= Henry of Morra =

Henry of Morra (died September 1242) was a nobleman, judicial official and sometime regent of the Kingdom of Sicily, which at the time covered both the island of Sicily and the mainland southern Italy. As master justiciar of the Magna Curia from 1223 until his death, he was the most prominent official in the Sicilian court of Frederick II, King of Sicily and Holy Roman Emperor.

==Curial official==
Henry held the barony of Morra in the county of Conza. He was a familiaris regis (member of the royal household) and a judge who sat on the Magna Curia (Great Court). Although the Magna Curia was reserved for professional jurists after 1221, it is unlikely that Henry had any special training. He succeeded Bishop Richer of Melfi as president of the Curia sometime between March 1221 and the first months of 1223. He continued to preside over the Curia until his death with the title of "master justiciar of the imperial great court". From this point on, he often acted as Frederick II's prime minister.

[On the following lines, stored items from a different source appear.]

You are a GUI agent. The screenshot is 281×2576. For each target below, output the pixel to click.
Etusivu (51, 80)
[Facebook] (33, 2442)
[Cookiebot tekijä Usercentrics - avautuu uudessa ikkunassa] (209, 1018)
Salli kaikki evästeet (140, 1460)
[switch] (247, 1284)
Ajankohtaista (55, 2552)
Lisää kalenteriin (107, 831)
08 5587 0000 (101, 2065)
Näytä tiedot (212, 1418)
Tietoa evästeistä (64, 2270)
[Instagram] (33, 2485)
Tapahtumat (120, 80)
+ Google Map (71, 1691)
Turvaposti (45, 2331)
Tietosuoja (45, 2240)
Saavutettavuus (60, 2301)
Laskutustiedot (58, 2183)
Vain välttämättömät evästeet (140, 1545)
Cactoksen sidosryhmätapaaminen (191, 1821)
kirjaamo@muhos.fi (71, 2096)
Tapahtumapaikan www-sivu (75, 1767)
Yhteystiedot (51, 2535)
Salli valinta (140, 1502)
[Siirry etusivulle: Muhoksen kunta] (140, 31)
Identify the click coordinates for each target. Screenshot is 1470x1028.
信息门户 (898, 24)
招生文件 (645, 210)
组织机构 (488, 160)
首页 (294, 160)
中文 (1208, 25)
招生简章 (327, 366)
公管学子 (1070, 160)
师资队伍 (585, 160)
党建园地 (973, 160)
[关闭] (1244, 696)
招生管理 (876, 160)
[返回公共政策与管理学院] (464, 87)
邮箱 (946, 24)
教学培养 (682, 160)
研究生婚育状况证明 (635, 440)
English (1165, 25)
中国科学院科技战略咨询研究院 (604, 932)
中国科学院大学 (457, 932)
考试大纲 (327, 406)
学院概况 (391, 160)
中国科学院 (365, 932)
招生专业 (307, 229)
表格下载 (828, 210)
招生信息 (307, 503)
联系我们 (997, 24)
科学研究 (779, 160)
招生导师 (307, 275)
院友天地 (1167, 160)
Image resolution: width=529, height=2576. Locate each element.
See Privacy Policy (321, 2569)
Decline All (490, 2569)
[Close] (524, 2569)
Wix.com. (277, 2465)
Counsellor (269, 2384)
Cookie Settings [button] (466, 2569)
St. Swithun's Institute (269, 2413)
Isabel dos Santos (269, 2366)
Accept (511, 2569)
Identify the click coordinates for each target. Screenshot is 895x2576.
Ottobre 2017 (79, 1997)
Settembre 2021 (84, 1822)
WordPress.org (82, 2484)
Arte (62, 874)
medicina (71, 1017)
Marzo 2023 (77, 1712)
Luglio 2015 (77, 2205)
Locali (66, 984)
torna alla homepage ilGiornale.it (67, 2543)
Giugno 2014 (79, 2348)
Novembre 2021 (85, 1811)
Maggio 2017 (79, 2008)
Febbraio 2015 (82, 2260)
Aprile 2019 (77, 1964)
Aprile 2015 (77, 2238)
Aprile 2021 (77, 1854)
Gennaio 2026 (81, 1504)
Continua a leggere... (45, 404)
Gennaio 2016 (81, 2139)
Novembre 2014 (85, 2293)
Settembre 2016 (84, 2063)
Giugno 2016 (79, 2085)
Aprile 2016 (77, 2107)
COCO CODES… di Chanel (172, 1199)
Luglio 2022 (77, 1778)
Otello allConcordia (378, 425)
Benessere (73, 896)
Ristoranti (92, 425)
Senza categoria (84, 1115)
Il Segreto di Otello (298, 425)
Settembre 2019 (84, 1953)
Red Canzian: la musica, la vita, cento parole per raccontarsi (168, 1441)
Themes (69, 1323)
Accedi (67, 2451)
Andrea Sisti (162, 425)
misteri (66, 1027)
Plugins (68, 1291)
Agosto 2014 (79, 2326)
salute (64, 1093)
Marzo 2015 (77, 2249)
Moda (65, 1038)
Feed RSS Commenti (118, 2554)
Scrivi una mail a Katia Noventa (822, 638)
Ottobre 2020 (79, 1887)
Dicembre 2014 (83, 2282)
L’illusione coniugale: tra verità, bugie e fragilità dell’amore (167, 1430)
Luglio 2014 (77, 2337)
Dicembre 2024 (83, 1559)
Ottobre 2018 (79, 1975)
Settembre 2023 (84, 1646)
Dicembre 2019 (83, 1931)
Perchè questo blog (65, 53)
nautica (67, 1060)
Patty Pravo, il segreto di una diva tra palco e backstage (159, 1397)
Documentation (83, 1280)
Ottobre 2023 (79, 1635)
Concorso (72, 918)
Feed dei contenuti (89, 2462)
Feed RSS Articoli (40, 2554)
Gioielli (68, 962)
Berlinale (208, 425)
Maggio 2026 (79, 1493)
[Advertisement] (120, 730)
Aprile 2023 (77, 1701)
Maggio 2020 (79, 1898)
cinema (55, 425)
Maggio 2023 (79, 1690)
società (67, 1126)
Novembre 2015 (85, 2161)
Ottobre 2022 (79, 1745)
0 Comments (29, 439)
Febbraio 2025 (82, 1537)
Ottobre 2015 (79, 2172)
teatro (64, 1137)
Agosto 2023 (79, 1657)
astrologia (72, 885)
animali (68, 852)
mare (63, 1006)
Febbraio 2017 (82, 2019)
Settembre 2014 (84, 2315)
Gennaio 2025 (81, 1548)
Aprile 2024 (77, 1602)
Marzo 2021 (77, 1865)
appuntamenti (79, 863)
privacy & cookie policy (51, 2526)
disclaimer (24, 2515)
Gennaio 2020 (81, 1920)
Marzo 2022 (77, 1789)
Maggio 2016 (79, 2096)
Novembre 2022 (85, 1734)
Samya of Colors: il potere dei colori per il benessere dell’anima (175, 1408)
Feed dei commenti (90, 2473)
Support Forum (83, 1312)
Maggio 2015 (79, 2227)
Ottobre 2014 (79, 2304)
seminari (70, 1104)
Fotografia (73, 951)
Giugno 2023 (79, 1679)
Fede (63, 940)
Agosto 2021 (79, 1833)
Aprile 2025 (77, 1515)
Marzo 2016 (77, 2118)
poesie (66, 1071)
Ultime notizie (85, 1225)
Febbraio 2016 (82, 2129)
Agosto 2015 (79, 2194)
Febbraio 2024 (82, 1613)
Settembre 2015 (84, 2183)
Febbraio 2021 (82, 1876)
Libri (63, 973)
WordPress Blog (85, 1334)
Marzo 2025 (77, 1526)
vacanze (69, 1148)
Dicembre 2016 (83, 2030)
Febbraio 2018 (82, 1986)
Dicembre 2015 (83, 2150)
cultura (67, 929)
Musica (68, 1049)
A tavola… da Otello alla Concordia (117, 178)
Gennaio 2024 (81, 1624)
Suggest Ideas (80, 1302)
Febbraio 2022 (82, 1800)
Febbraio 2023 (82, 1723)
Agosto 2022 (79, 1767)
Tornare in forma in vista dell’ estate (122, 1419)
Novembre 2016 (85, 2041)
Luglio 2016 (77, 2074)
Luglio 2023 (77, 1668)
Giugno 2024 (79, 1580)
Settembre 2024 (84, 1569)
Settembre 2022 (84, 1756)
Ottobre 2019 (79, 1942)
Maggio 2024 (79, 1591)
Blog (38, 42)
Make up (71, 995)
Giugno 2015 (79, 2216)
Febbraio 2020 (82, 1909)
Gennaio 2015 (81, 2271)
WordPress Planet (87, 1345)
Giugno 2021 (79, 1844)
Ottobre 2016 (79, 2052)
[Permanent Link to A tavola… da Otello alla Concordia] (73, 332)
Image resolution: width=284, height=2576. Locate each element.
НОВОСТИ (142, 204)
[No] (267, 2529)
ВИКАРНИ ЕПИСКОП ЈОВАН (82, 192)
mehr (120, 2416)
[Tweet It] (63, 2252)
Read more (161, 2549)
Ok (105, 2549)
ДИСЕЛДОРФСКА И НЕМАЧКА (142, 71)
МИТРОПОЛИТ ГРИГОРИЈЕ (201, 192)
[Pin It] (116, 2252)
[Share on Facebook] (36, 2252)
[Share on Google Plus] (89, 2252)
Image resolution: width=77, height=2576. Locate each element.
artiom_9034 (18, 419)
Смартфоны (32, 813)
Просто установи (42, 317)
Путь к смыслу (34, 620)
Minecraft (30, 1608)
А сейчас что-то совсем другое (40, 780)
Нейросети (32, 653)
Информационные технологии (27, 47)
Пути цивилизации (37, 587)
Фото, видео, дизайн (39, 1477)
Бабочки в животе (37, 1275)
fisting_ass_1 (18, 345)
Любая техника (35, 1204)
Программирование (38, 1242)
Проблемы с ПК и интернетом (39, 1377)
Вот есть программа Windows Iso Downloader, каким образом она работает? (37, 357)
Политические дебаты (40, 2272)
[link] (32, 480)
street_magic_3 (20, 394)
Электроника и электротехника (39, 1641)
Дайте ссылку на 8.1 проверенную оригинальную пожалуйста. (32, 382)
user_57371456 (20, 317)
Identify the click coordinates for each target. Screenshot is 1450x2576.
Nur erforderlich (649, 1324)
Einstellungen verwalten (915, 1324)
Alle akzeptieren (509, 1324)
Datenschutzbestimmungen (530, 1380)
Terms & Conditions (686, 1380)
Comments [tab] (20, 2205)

Early in his tenure, while the Magna Curia sat in Palermo on the island, Henry was "in the emperor's service" (pro imperialibus servitiis) on the mainland. He was Sorrento in June 1223, at Salerno in September and in the Terra di Lavoro in November. His remit often saw him enforcing the Assizes of Capua in favour of the church against the nobility and even against the government. He found in favour of Santa Maria de Luco in May 1224, in favour of the provost of Santa Maria di Mugilano in July 1225, in favour of the abbey of Montecassino in May 1226, in favour of the bishop of Rapolla in October 1230 and in favour of two dependencies of Montecassino in July 1232. At Taranto in March 1231, he sat on a tribunal with Roffredo di San Germano and Pier della Vigna to hear an appeal from the procurator of the abbey of La Trinità della Cava against the baron Gualtiero Gentile. They rewarded the abbey possession of Casalrotto.

In 1231, he ordered Robert of Busso to conduct an inquiry into gangs, forgers, gamblers, taverners and murderers, as well as luxurious living, carrying weapons around in public and raping women at San Germano. Henry made himself locally unpopular by publishing the names of both informants and accused in January 1232.

==Regent and chief minister==
In 1226, Henry exercised the regency in the Duchy of Apulia while Frederick was fighting the Lombard League in northern Italy. In 1229, during the War of the Keys between Frederick and Pope Gregory IX, he defended the Campania from invasion. On 17 March, he suffered a defeat near San Germano at the hands of Pandulf of Anagni. He retreated to Capua and launched punitive attacks towards Benevento.

Henry was present for the drafting and issuing of the Constitutions of Melfi in 1230–1231. In 1232, he was a member of an embassy to Gregory IX in Rome. He was back in Apulia by January 1233. In April 1235, he was selected by Frederick to be one of the five members of a regency council during Frederick's absence in Germany, which lasted five years. (Note: The other four original members were Thomas of Acerra and archbishops Berard of Palermo, James of Capua and Tancred of Otranto. In 1235 or 1236, the late Tancred was replaced by Bishop Peter of Ravello.) During this time, Henry and fellow regent Thomas of Acerra visited the emperor in Germany in 1236 and 1237.

In the autumn of 1237, Henry inspected the work on fortifications at San Germano and levied fines on those who drew away workers. In 1237 and 1238, he visited Frederick in northern Italy. From August 1239 until at least December 1240, he and the rest of the Magna Curia were with the imperial court in northern Italy. He presided over a meeting of the Curia in Faenza in December 1240, which is the latest notice of his activity. According to Richard of San Germano's chronicle, he died in September 1242.

==Family==
Henry had three sons and a daughter. James was the captain general of the Duchy of Spoleto from 1240 to 1242 and vicar general of the March of Ancona in 1244. Geoffrey and Roger were involved in a conspiracy to assassinate Frederick in 1246. They were arrested and either blinded or executed. Henry's only known daughter, Anna, married James, baron of Roccaromana, in 1228.